### PAGE TEXT
So. Date night. It's a reality at Chez Love Well once again.
But here's the thing. Date night rarely used to end well. Our kids don't go to bed easily for other people, so we usually just tried to get home by bed time. But by then, the kids were overstimulated and hyper. By the time we wrapped up good-byes to our sweet babysitters, got through the bedtime routine and restored order to the house, Corey and I were exhausted. It was nice to have a break for a few hours -- but it felt like there was an extra high price tag attached.
So a couple of months ago, it occurred to me -- who said date night has to be at night? What if we planned a date morning? Or a date afternoon?
Bah-bing! Light-bulb moment! I can't believe it took me almost 10 years to figure this out.
So for the past few months, Corey and I have gone for our dates from 2:00 in the afternoon to about 7:00 in the evening. It enables us to do something (usually run errands without the kids -- last month was Home Depot, woo-hoo!) and then to catch an early dinner before heading home in time to put the kids to bed before they've hit the metaphorical wall. Bonus? Eating dinner at 5:00 makes it easy to score reservations at nice restaurants, even last minute, and we often catch the back-half of happy hour, when appetizers and drinks are half price.
It was been wonderful to reconnect with Corey, even in this small way. Our relationship has intentionally been on the back burner for the past few years; I think it's just a reality that goes with birthin' and raising' young ones.
But next week (NEXT WEEK!), Kieran will turn one. I think I see a light at the end of the tunnel, and it is my husband.
Date afternoon? You are awesome.
My Favorite Toys : Legos
I am a mom to four kids, two boys and two girls, ages 11 months to 9 years. If you name a toy, I probably have it.
But as all moms know, toys are not created equal. Some toys last for years. Others barely outlast the birthday party. And not all toys from our own childhoods are meant to be passed on to another generation. (I'm looking at you, Easy Bake Oven.)
When we moved into our new house in February, and I suddenly had space to unpack our toys, I found myself falling in love all over again with a few specific toys that I have come to adore. They are the toys I will probably not be able to part with even after my children outgrow them, the toys I will keep for my grandkids. They are My Favorite Toys.
To make this list, a toy must demonstrate the following qualities:
1. It must be attractive to both girls and boys.
2. It must be able to hold their attention for long periods of time (once they have attention spans longer than mine.) (Squirrel!)
3. It must foster imagination. This doesn't mean it can't have any bells and whistles. It just means it can't do all the play for them.
4. It must be able to withstand more than a decade of abuse from four children.

### DATA EXTRACT
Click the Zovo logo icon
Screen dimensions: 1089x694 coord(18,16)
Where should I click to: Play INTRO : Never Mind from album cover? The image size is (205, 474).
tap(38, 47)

### REQUIRED ACTION 1
Answer these from the parenting blog text, one line each:
(a) During which hours have Corey and the writer been going on their dates for the past few months?
(b) How many children does the writer have, and what is their age range?
(c) According to the fourth quality on the toy list, how long must a toy hold up?
### REQUIRED ACTION 2
Please pick up the parenting blog text after its fourth toy quality and continue writing it.

### EXERCISE RESULT 1
(a) From 2:00 in the afternoon to about 7:00 in the evening.
(b) Four children, two boys and two girls, ages 11 months to 9 years.
(c) More than a decade of abuse from four children.

### EXERCISE RESULT 2
This will be an occasional series of posts that will come in no particular order. (Read: I'm not declaring one to be superior than the others. I can't choose one over the others. You can't make me!)
Today's pick? Legos.
Connor is a seven-year-old boy, which is Lego's sweet spot. And true to form, my son loves his Legos.
He started collecting Lego sets when he was four. I'm pretty sure his first Lego masterpiece was The Temple of Doom. He loves following the directions to build the projects. But even more, he loves to tear them apart and use the pieces for his own adventures.
(Remember this post?)
He also loves to tear apart the minifigs - Lego speak for people - to create new "guys." It's not uncommon for me to find Lego hands and heads rolling around under my couch.
I cannot speak further about this.
But it's not just Connor who loves Legos. Natalie has sequestered away a few of her favorite Legos -- mostly animals (dogs, horses and the like) along with a few walls and gates she can use to make a farm.
(She keeps her Legos in a repurposed grape clamshell. Because she's a nine-year-old girl who collects junk. But that's another post.)
Teyla, of course, wants to be just like her big brother.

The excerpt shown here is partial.